An increasingly fraught domestic political landscape compounded the security collapse.
Constitutional changes governing Somalia’s elections made in 2024 had alienated the leaders of the influential semi-autonomous federal states of Puntland and Jubaland. The federal government, for its part, was seeking to deliver on President Hassan Sheikh Mohamud’s manifesto pledge to hold one-person, one-vote elections, a plan opposition politicians had dismissed as a ruse to rig the polls. Both states subsequently withdrew from the federal system, declaring they no longer recognized its legitimacy. Puntland’s president, Said Deni, said, last April, that “until we see a Somali government that respects the constitution and does not serve the interests of a specific group or individuals,” the state’s position would not change.
Ongoing power struggles between the federal government and regional states, which have their own substantial security forces, had undermined coordination and hollowed out broader counterterrorism efforts. The former Somali security official says even “lower levels of coordination which benefit all of us,” which were once routine, had been disrupted. The United States, which had supported the 2022 counteroffensive — and had long been one of Somalia’s key battlefield partners — was watching the losses with mounting frustration. The US maintained its own separate channels of cooperation with Somalia’s federal states and, for example, conducted a major aerial campaign, in support of Puntland’s offensive against Islamic State-Somalia, with dozens of airstrikes, which began in early 2025.
A US State Department spokesperson tells Mada Masr that while the US continued to prioritize its counterterrorism partnership with Somalia, it was frustrated by the contrast between the size of its investment and the “very limited results” it had seen in return. That was a bad omen for Somalia in its dealings with a US administration fixated on extracting a favorable deal for its efforts.
Larry André, a former US ambassador to Somalia who left his post in May 2023, tells Mada Masr that under the Biden administration, security cooperation had appeared to be going well. Somalia had begun clawing back territory from Al-Shabab after Hassan Sheikh Mohamud took office, a push that dovetailed with heightened concern among Democrats over the threat posed by Al-Qaeda and the Islamic State in Africa. Despite that progress, André says donor fatigue over Somalia’s persistent political dysfunction — in a country where more than two-thirds of the national budget is funded by international partners — and, ultimately, the 2025 security collapse, remained a serious challenge.

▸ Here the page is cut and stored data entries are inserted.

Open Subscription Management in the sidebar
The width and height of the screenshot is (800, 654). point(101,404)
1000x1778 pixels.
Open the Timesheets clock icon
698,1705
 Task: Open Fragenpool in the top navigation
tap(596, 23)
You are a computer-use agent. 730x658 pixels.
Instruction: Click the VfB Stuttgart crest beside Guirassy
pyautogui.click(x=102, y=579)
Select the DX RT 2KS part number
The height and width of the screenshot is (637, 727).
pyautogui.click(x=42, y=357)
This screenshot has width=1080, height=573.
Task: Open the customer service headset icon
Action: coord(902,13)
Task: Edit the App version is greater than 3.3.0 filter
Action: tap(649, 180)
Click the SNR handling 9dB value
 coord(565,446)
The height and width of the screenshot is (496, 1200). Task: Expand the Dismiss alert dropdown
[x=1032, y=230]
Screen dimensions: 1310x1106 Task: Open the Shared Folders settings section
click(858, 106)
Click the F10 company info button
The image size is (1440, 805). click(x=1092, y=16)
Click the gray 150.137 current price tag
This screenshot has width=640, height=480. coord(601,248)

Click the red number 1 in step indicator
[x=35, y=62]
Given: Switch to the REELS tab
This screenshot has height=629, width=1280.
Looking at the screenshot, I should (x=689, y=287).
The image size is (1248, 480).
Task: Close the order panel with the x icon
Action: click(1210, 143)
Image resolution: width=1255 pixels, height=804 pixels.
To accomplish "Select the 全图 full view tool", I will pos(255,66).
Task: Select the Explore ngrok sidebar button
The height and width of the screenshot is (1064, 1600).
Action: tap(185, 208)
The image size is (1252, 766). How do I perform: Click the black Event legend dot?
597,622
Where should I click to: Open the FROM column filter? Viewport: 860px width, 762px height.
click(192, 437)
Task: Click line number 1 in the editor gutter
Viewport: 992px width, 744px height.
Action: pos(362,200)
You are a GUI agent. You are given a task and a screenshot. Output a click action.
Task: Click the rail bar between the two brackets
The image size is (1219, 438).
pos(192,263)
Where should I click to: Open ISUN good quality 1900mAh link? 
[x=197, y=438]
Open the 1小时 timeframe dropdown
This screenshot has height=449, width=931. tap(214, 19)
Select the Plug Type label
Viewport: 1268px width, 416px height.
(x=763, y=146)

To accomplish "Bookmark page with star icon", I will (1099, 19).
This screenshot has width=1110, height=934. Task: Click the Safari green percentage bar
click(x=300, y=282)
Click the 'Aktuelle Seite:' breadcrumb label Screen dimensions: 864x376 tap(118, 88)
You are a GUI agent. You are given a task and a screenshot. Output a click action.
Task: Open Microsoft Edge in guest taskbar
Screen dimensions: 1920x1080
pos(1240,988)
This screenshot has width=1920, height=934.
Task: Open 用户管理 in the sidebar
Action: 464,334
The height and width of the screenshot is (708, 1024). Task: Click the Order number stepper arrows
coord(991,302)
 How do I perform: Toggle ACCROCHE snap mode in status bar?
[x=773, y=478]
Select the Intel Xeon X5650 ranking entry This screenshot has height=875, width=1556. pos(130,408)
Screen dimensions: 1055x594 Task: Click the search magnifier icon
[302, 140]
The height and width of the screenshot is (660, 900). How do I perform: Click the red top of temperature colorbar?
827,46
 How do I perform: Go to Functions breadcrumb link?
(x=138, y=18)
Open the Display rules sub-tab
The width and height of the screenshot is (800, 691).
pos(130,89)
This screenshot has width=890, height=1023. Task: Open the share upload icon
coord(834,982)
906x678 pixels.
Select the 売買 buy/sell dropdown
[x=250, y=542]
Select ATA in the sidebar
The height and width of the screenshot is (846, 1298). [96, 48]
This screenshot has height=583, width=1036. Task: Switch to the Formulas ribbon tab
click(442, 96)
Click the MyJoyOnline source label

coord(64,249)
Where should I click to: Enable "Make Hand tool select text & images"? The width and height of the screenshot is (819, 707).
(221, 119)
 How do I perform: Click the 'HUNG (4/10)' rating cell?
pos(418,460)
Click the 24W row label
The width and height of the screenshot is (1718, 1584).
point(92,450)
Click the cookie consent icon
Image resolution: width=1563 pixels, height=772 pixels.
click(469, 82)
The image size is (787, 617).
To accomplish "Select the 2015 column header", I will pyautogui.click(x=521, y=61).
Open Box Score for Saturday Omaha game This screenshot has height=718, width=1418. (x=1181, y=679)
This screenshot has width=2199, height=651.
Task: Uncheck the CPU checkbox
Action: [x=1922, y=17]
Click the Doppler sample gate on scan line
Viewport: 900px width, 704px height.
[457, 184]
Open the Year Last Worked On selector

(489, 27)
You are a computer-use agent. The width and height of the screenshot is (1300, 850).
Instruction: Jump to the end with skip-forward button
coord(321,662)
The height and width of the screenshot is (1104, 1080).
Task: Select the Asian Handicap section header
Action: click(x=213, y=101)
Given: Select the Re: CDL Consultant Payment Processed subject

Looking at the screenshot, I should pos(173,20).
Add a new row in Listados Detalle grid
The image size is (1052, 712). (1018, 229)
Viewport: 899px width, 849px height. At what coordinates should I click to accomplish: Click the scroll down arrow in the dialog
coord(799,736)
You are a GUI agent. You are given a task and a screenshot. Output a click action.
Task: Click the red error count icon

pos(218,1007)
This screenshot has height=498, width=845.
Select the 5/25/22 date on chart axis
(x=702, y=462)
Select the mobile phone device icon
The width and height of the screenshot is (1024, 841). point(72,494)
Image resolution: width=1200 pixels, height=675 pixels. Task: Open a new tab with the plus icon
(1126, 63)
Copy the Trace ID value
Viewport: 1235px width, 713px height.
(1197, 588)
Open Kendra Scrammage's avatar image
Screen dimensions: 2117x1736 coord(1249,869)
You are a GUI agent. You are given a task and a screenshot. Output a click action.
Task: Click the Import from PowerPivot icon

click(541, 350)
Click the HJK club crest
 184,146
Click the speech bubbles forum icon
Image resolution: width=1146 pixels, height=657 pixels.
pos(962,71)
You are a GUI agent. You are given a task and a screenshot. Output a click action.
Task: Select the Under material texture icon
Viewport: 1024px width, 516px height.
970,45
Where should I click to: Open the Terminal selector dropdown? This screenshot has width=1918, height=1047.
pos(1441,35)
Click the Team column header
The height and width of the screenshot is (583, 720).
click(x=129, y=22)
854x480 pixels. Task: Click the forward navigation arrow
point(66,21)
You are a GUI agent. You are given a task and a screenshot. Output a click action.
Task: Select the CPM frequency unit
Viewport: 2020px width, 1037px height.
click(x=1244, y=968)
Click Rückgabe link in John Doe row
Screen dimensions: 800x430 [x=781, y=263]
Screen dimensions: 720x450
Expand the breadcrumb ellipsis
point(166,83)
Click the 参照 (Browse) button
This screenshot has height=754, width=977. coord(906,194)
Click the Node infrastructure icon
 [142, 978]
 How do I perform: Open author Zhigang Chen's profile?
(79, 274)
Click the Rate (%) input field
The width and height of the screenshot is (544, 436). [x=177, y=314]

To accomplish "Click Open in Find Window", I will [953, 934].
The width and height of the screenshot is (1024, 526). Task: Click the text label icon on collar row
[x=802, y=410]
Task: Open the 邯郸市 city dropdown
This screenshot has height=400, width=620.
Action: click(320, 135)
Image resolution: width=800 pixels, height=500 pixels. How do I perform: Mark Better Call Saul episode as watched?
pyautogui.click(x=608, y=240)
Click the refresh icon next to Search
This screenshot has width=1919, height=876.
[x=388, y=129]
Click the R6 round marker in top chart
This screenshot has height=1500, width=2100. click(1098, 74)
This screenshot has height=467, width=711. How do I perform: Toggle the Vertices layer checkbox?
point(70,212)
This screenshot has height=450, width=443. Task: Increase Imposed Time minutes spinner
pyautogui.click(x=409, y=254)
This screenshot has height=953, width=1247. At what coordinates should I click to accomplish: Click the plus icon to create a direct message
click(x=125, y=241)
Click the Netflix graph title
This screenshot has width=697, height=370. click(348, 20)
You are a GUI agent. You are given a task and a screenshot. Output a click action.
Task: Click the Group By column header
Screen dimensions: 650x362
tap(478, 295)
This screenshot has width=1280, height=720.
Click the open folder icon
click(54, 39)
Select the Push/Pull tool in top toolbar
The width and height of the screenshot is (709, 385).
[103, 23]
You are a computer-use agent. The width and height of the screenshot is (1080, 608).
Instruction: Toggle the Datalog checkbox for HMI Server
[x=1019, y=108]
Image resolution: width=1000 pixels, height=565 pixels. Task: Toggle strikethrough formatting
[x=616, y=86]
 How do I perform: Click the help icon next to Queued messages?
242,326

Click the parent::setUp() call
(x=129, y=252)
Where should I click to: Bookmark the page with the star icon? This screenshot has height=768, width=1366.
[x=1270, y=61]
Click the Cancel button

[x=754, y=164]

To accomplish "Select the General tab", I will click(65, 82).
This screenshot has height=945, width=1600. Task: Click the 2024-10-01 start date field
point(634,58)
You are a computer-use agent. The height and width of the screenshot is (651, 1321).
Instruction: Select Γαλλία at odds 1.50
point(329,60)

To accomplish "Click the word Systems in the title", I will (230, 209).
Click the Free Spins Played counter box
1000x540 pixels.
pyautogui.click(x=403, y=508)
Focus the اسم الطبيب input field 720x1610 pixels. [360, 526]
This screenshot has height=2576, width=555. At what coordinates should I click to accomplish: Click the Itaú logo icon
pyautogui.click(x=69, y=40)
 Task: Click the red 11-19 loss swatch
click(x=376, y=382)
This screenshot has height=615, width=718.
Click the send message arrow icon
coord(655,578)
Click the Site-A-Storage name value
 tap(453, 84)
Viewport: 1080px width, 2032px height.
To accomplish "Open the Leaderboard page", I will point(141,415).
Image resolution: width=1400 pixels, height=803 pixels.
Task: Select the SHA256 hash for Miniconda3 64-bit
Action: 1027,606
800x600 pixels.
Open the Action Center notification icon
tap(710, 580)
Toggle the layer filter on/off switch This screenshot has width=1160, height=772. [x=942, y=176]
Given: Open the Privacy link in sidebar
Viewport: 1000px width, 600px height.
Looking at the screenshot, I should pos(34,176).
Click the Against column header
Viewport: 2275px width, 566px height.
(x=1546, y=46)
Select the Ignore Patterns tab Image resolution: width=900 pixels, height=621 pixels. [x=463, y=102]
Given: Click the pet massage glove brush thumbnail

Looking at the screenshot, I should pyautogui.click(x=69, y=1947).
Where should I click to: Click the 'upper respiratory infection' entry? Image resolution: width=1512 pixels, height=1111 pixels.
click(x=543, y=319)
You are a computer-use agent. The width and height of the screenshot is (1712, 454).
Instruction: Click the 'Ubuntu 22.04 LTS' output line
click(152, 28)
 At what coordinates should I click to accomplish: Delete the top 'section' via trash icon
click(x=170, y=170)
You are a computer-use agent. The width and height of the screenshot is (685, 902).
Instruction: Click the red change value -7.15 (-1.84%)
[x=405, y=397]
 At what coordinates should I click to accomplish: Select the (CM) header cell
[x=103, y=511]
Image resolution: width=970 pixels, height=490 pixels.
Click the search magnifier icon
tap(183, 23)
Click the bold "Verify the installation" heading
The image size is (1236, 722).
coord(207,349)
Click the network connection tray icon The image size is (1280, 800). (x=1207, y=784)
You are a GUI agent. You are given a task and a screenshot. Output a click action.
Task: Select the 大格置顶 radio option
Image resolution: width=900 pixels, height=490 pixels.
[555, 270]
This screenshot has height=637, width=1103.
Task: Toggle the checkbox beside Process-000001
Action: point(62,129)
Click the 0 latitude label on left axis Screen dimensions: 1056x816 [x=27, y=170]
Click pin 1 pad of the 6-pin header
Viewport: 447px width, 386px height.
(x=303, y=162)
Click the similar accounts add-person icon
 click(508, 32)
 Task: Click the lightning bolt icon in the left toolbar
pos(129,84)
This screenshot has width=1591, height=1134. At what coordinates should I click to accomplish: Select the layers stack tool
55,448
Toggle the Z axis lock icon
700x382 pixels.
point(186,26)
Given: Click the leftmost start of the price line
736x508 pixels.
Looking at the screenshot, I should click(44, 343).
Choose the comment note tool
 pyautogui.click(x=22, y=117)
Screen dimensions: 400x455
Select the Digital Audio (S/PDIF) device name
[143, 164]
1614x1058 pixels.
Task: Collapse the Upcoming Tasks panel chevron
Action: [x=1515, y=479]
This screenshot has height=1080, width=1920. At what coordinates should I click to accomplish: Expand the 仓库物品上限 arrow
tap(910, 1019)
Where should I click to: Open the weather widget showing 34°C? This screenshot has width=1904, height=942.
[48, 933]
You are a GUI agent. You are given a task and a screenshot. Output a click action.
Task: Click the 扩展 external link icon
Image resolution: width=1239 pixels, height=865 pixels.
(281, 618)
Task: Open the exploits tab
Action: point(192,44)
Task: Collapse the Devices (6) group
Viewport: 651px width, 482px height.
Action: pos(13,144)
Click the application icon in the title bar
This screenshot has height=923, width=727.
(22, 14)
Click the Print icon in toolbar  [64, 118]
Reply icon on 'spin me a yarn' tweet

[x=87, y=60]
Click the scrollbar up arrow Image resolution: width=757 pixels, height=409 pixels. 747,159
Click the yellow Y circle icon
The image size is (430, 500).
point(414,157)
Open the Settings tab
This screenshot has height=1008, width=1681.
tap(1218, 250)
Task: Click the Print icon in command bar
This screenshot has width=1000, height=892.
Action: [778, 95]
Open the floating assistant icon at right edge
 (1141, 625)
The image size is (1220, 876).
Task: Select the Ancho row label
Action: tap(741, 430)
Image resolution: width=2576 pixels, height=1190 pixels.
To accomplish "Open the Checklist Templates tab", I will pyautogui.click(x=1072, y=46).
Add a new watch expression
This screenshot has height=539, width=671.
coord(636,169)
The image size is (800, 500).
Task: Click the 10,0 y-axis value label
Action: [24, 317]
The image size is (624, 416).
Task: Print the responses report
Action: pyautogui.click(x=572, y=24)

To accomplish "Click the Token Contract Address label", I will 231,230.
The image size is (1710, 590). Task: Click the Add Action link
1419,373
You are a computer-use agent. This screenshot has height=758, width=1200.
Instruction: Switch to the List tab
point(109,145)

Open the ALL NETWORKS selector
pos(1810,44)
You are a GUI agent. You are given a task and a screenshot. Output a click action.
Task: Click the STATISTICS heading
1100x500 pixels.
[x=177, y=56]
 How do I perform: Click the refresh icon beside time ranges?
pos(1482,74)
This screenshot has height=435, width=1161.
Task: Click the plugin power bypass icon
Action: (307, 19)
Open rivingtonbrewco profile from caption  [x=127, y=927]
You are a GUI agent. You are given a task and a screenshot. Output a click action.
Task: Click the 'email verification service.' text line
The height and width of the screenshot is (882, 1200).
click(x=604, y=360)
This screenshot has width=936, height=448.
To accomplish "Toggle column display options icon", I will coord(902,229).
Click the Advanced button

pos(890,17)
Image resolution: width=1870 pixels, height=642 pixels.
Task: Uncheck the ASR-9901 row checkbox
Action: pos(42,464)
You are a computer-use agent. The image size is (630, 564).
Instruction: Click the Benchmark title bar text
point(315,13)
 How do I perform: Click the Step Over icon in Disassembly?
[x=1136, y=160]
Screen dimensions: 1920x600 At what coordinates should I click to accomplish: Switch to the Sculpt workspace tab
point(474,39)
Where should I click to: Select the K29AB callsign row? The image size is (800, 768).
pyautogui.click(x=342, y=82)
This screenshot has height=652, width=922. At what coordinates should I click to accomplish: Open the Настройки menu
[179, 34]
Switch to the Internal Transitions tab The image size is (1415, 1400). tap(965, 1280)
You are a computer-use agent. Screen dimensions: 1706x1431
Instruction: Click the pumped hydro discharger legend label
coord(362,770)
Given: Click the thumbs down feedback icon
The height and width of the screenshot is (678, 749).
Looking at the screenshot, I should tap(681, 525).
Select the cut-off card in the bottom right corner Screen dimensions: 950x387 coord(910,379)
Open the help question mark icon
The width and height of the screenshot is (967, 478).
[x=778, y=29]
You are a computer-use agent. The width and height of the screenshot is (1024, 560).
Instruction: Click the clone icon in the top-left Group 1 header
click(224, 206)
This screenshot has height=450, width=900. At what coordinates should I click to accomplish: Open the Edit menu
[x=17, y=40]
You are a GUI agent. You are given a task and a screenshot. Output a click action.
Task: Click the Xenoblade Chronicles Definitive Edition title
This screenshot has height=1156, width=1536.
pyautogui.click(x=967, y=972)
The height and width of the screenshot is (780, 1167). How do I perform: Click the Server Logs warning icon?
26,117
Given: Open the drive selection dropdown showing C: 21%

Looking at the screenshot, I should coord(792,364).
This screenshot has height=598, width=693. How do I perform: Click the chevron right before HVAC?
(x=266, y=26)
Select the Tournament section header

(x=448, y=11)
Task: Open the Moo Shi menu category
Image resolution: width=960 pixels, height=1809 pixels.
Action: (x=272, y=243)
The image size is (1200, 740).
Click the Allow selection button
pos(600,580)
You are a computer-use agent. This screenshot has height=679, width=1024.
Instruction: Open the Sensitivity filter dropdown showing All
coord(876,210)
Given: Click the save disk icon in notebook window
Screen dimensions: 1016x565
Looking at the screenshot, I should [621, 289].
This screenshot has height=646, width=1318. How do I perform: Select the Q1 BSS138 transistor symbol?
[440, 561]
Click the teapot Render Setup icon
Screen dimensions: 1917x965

Under Donald Trump, those issues were no longer afforded the patience needed to achieve the broader goal of degrading those armed groups, and though security cooperation continued, the political relationship began to suffer.
Trump had never concealed his hostility toward Somalia, and his administration pursued policies that directly harmed Somali interests, including a dramatic cut to aid in early 2025. He had spent large parts of 2025 attacking the US’s Somali community, often describing the country in unflattering terms. On one occasion he called Somalis in the US “garbage” and said Somalia was “the worst country on Earth.”
In March 2025, as Trump settled into power, the Financial Times reported that US policy on Somalia was under full review.
Somalia’s government was aware of the transactional attitude of the new administration and attempted to work with it, granting a license to Starlink, a company owned by Trump’s ally, Elon Musk. In April, Somalia’s ambassador to the US, Dahir Hassan Abdi, invited American energy companies to drill in an area claimed by Somaliland, in its eastern region, but which is aligned with Somalia.
André, the former US ambassador, tells Mada Masr that the Trump administration was “hostile” to Somalia and that he did not believe broader concerns about Somalia’s territorial integrity would outweigh the administration’s relationship with Israel in Trump’s calculations.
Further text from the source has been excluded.